→ Excerpted data
☆ ☆ ☆ ☆ ☆

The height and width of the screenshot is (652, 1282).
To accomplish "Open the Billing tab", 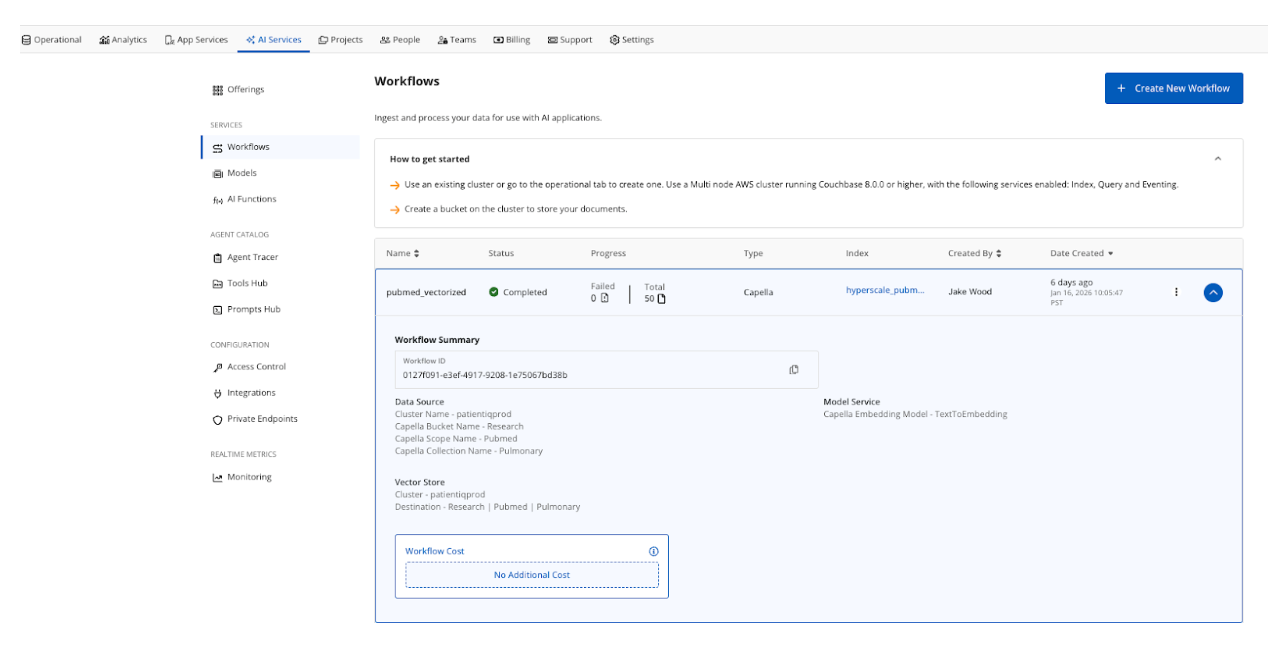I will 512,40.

☆ ☆ ☆ ☆ ☆

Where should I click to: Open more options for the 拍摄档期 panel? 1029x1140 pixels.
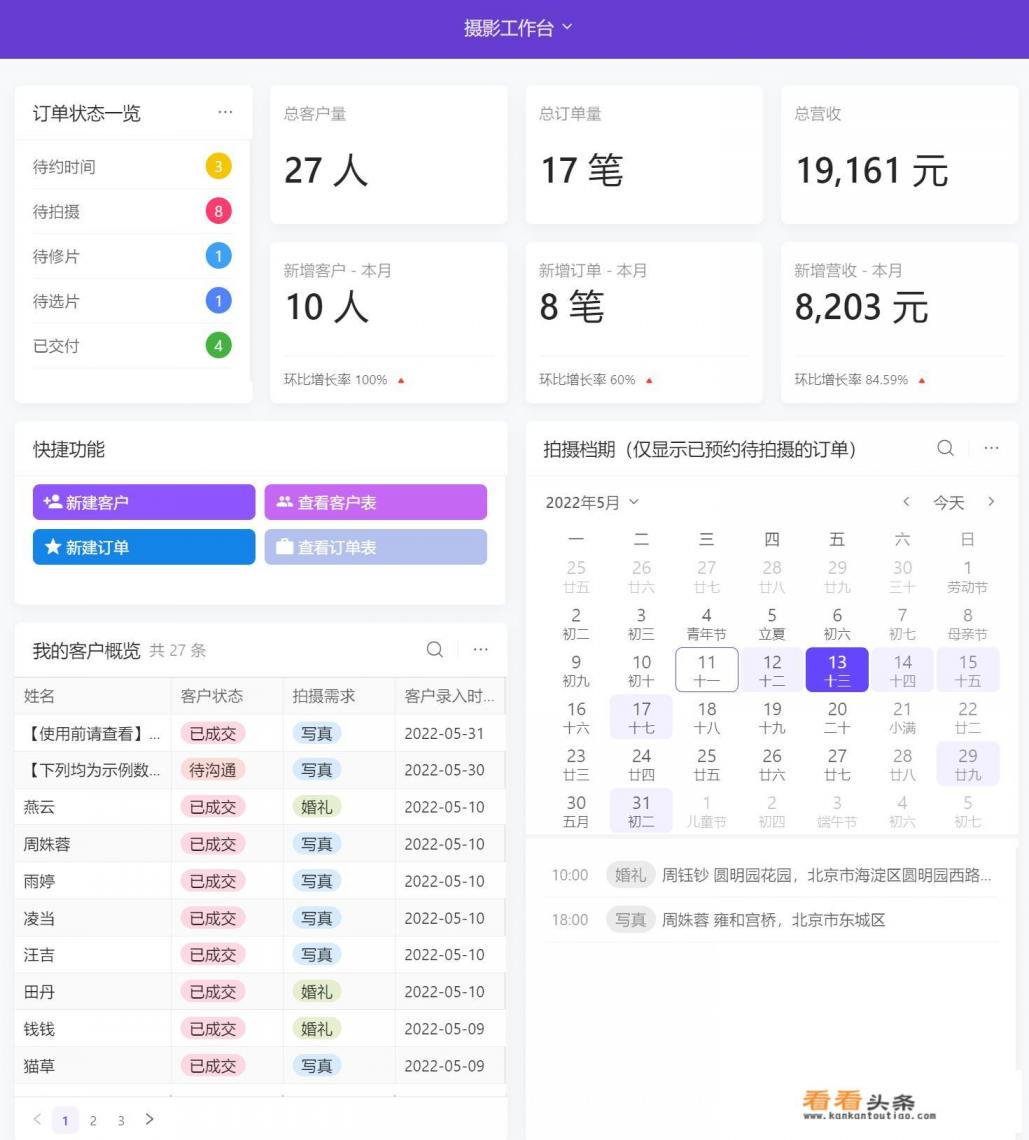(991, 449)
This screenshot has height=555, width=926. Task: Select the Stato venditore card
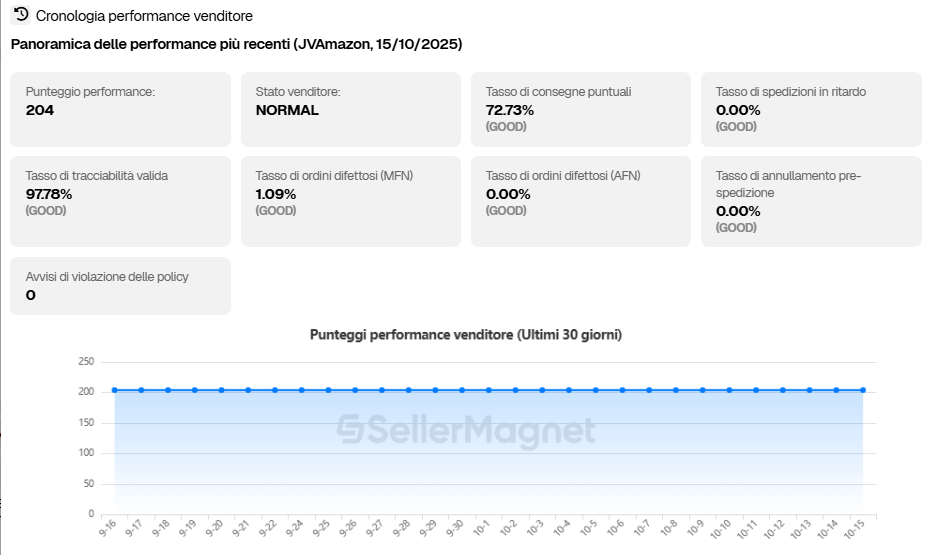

☆ ☆ ☆ ☆ ☆

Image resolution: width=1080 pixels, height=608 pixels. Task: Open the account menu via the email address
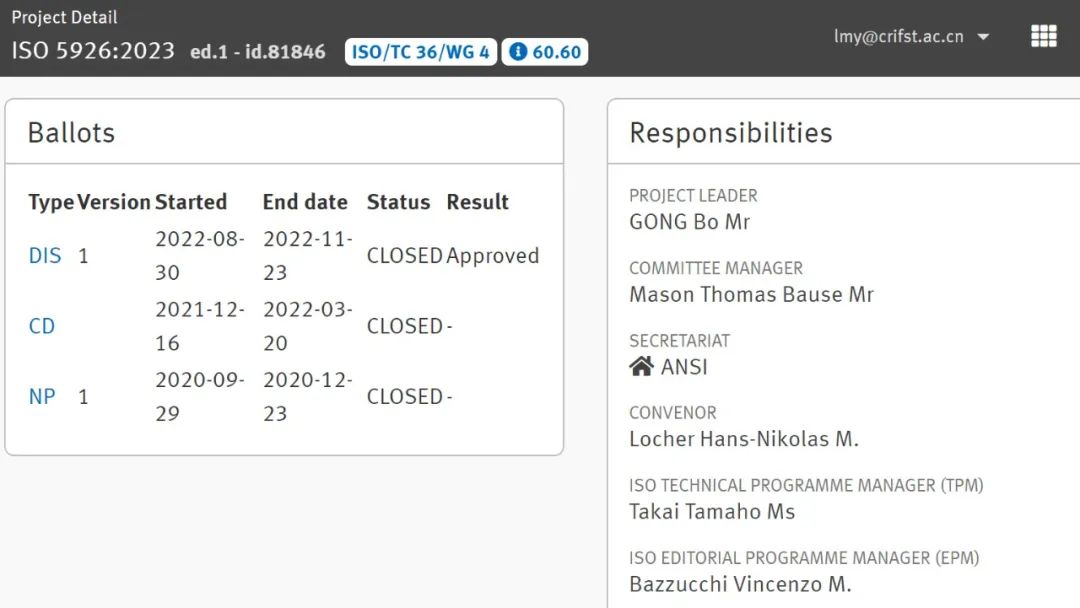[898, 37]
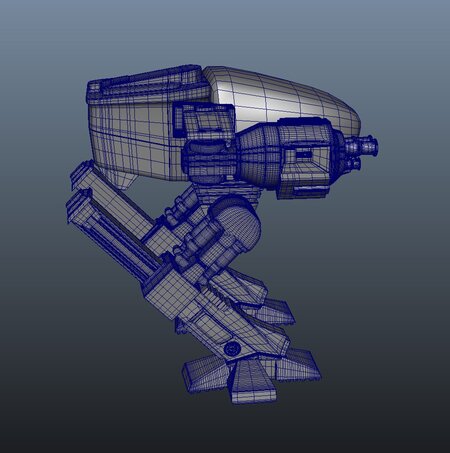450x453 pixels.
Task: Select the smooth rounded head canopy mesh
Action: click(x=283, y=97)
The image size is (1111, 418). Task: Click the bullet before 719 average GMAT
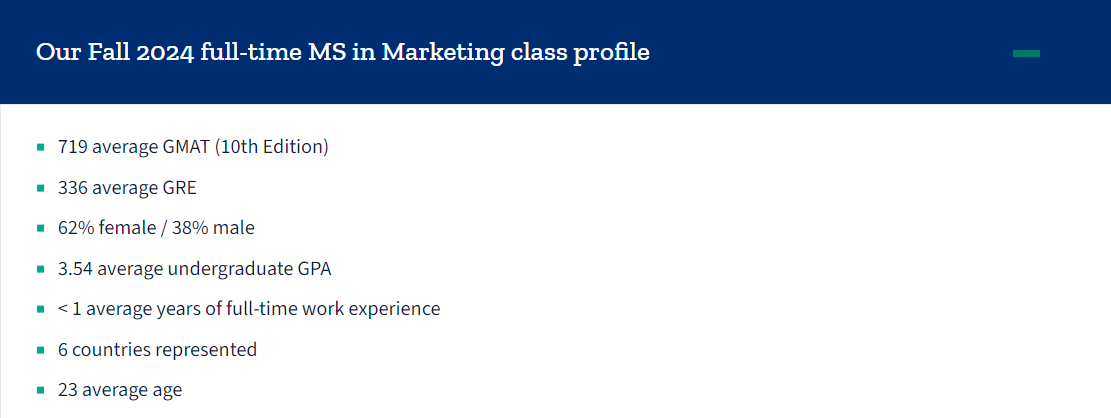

☆ ☆ ☆ ☆ ☆

→ Task objective
Make a copy of each line in the records that has the word "screenshot".

→ Answer box
The height and width of the screenshot is (652, 1282).
This screenshot has height=555, width=926. Task: Select the Stato venditore card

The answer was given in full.